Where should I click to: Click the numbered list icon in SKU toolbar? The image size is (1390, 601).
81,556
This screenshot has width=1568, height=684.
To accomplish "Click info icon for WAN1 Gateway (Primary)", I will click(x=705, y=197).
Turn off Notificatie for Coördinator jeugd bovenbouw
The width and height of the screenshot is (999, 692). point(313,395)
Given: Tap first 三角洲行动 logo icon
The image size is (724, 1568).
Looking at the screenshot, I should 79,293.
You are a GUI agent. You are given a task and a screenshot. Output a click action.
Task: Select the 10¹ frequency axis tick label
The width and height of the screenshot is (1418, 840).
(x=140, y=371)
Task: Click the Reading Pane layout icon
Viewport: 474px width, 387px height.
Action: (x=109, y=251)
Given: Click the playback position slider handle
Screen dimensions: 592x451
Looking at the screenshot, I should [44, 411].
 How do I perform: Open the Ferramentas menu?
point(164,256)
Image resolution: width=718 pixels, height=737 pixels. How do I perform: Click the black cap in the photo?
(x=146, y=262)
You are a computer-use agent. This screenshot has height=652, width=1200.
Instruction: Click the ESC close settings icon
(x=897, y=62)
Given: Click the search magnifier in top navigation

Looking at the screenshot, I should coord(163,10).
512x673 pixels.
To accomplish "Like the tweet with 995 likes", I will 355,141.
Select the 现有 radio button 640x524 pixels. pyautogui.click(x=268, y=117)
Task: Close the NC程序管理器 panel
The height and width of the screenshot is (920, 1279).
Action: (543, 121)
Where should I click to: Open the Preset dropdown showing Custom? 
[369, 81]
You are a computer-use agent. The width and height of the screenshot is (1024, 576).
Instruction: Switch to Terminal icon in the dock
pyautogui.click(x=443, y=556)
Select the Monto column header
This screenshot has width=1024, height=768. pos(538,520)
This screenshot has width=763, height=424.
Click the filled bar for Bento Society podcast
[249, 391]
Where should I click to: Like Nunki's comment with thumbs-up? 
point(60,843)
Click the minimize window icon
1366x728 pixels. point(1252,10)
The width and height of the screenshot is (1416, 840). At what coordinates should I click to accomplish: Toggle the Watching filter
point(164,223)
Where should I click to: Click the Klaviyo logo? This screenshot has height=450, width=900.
────────────────
» EXERCISE
Write out exactly the lines from the line with "You are a GUI" to the close of the listing above, including both of those lines.

» RESPONSE TO THIS EXERCISE
You are a GUI agent. You are given a task and a screenshot. Output a click action.
Task: Select the 10¹ frequency axis tick label
The width and height of the screenshot is (1418, 840).
(x=140, y=371)
Task: Click the Reading Pane layout icon
Viewport: 474px width, 387px height.
Action: (x=109, y=251)
Given: Click the playback position slider handle
Screen dimensions: 592x451
Looking at the screenshot, I should [44, 411].
 How do I perform: Open the Ferramentas menu?
point(164,256)
Image resolution: width=718 pixels, height=737 pixels. How do I perform: Click the black cap in the photo?
(x=146, y=262)
You are a computer-use agent. This screenshot has height=652, width=1200.
Instruction: Click the ESC close settings icon
(x=897, y=62)
Given: Click the search magnifier in top navigation

Looking at the screenshot, I should coord(163,10).
512x673 pixels.
To accomplish "Like the tweet with 995 likes", I will 355,141.
Select the 现有 radio button 640x524 pixels. pyautogui.click(x=268, y=117)
Task: Close the NC程序管理器 panel
The height and width of the screenshot is (920, 1279).
Action: (543, 121)
Where should I click to: Open the Preset dropdown showing Custom? 
[369, 81]
You are a computer-use agent. The width and height of the screenshot is (1024, 576).
Instruction: Switch to Terminal icon in the dock
pyautogui.click(x=443, y=556)
Select the Monto column header
This screenshot has width=1024, height=768. pos(538,520)
This screenshot has width=763, height=424.
Click the filled bar for Bento Society podcast
[249, 391]
Where should I click to: Like Nunki's comment with thumbs-up? 
point(60,843)
Click the minimize window icon
1366x728 pixels. point(1252,10)
The width and height of the screenshot is (1416, 840). At what coordinates should I click to accomplish: Toggle the Watching filter
point(164,223)
Where should I click to: Click the Klaviyo logo? This screenshot has height=450, width=900.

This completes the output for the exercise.